Всё именно так. Я хотела понять, как же мне рассказать правду так, будто это секрет? Сказать то, что я всегда знала так, будто это что—то совершенно новое.
Ехав в поезде до Бруклина, я откинулась на спинку пластикового сиденья и закрыла глаза. Арчер так ничего и не написал, и скоро мне придётся задуматься о том, что завтра мне уезжать и я его, возможно, так и не увижу. От этих мыслей я ощущала пустоту внутри, словно кто-то что-то взял у меня и забыл вернуть. Я могла бы написать ему сама, знаю, но я не знала, что написать. Да и рифма сейчас не складывалась. Лучше было бы поговорить с ним лицом к лицу.
Но даже несмотря на поганое настроение – именно такое и было – я была здесь, и мне нужно было кое-что сделать. Помочь Луне. Я увиделась с отцом. Сделала то, за чем приехала. И я не хотела улетать из Нью-Йорка с чувством сожаления.

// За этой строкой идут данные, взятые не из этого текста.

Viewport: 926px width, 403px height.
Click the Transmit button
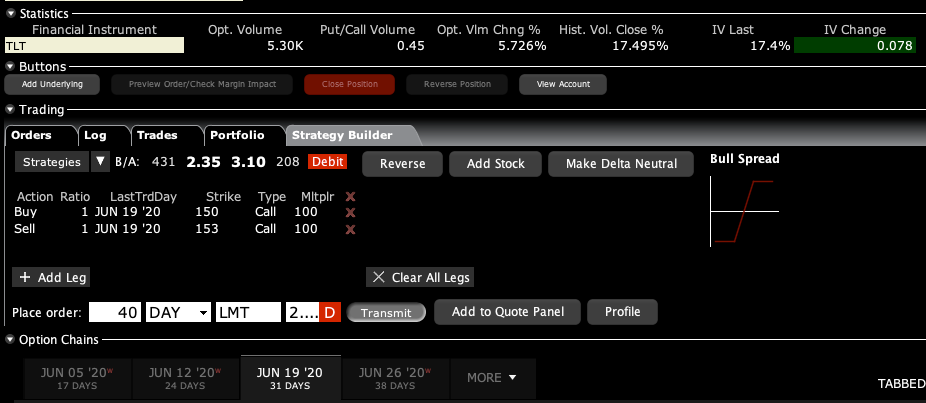[386, 313]
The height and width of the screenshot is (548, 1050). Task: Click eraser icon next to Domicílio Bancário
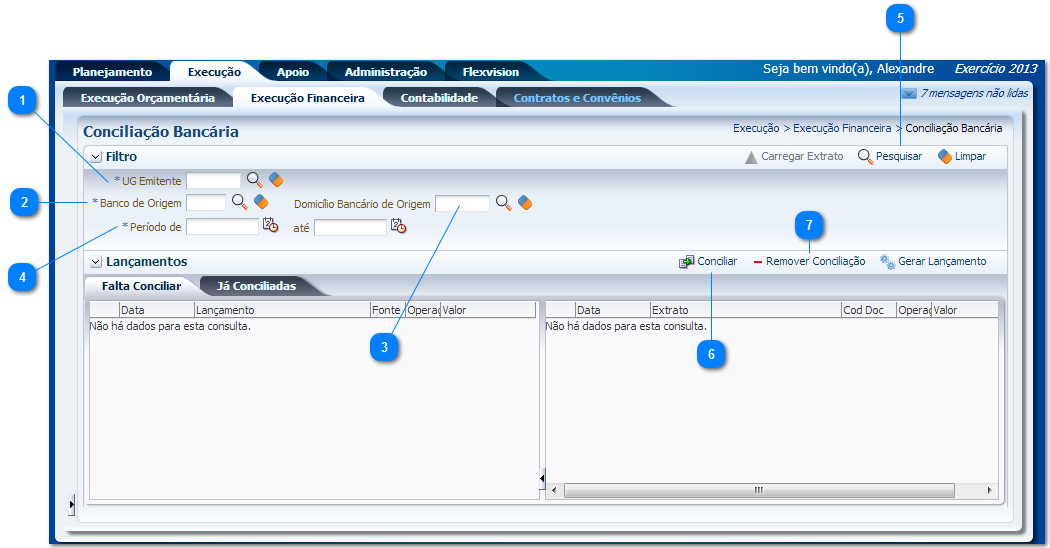[x=524, y=203]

В выпускном классе у Луны была подруга по имени Ли, которая забеременела в начале учебного года. Она была скромной, вдумчивой и очень умной, отчего сестра Розамунда казалась совершенно убитой горем, когда у Ли начал показываться животик. Какое-то время никто из нас не был уверен, что её допустят до выпускных экзаменов, но монашки пришли на помощь, и она прошла по сцене в длинной белой мантии, как и все остальные ученицы. Её лицо светилось поверх огромного букета красных роз и её прекрасного живота. Спустя несколько недель Луна устроила для неё вечеринку в честь рождения ребёнка, и та пришла очень рано, чтобы приготовить сорок штук печений в форме плюшевого мишки.

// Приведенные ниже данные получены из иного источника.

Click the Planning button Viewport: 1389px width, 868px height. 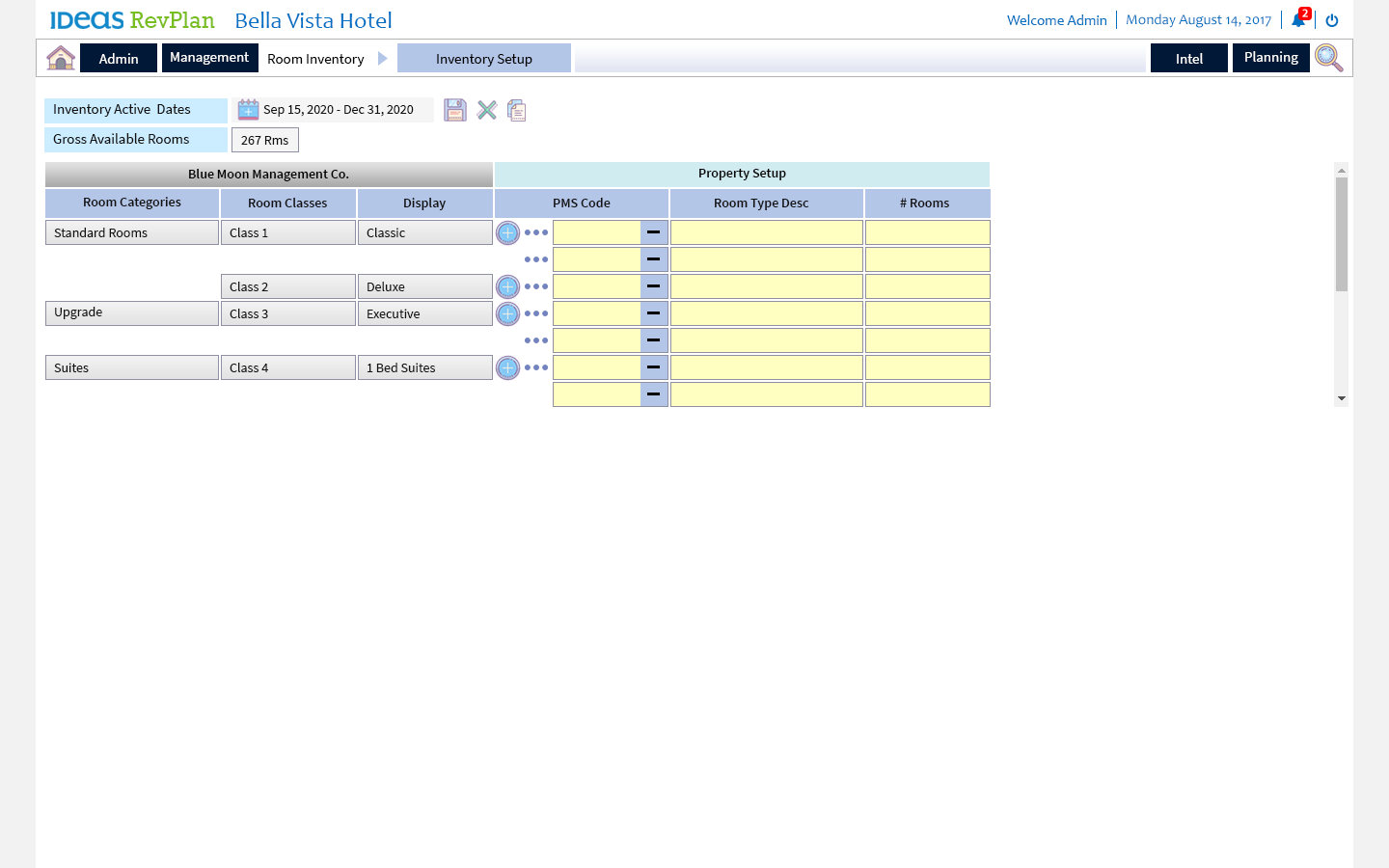pyautogui.click(x=1270, y=58)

Сидя в вагоне поезда, я думала, а какой будет беременная Луна? Станет ли она готовить крендельки в шоколадной глазури? Или вырезать фигурки из ярко-красного арбуза, запачкав его мякотью всю кухню? Понравятся ли ей платья в обтяжку, когда будет сильно выпирать живот? Будет ли ходить с руками по бокам, словно закрывая крохе уши? Переедет ли она домой? А, может, ей придётся всё это бросить? А, может, и нет. Мама же не бросила, по крайней мере, не сразу. В голове мелькнула сцена: я в туре с the Moons как тётя Кит делала с Shelter, а ребёнок Луны в звуконепроницаемых затычках для ушей спит у меня на руках. Уверена, что мама бы меня убила, зато мне было бы куда пойти, чтобы быть с Луной и Арчером и моим пока не названным племяшкой.
Конечно же, я не знала, будет ли Луна вообще рожать?
Проезжая по нижней части Манхэттена я заметила, что напротив меня сидела девушка с большим белым альбомом на коленях. Её волосы были завязаны в сотни тоненьких чёрных косичек поверх плеч. Я старалась не смотреть на неё, но вскоре почувствовала, что она смотрит на меня. Мы встретились глазами.
– Ты рисуешь меня, – сказала я утвердительно, а не вопросительно. Стена подземного тоннеля осветилась искрами от колёс.
Девушка улыбнулась и закусила губу.
– Да, – она оторвала от бумаги руку с карандашом. – Не против?
– Наверное, – сказала я, тоже улыбаясь.
В вагоне было совсем немного пассажиров, но всё равно у меня было чувство, будто она выбрала меня.
– Я учусь на художника. Иногда я езжу в поездах по несколько часов, чтобы рисовать, – она пролистала свой мольберт, показывая мне написанные портреты, с карандашными тенями и множеством быстрых неровных линий. – Обычно люди не замечают.
Поезд закрыл двери и отправился в длинный путь под рекой, шатаясь и скрипя колёсами.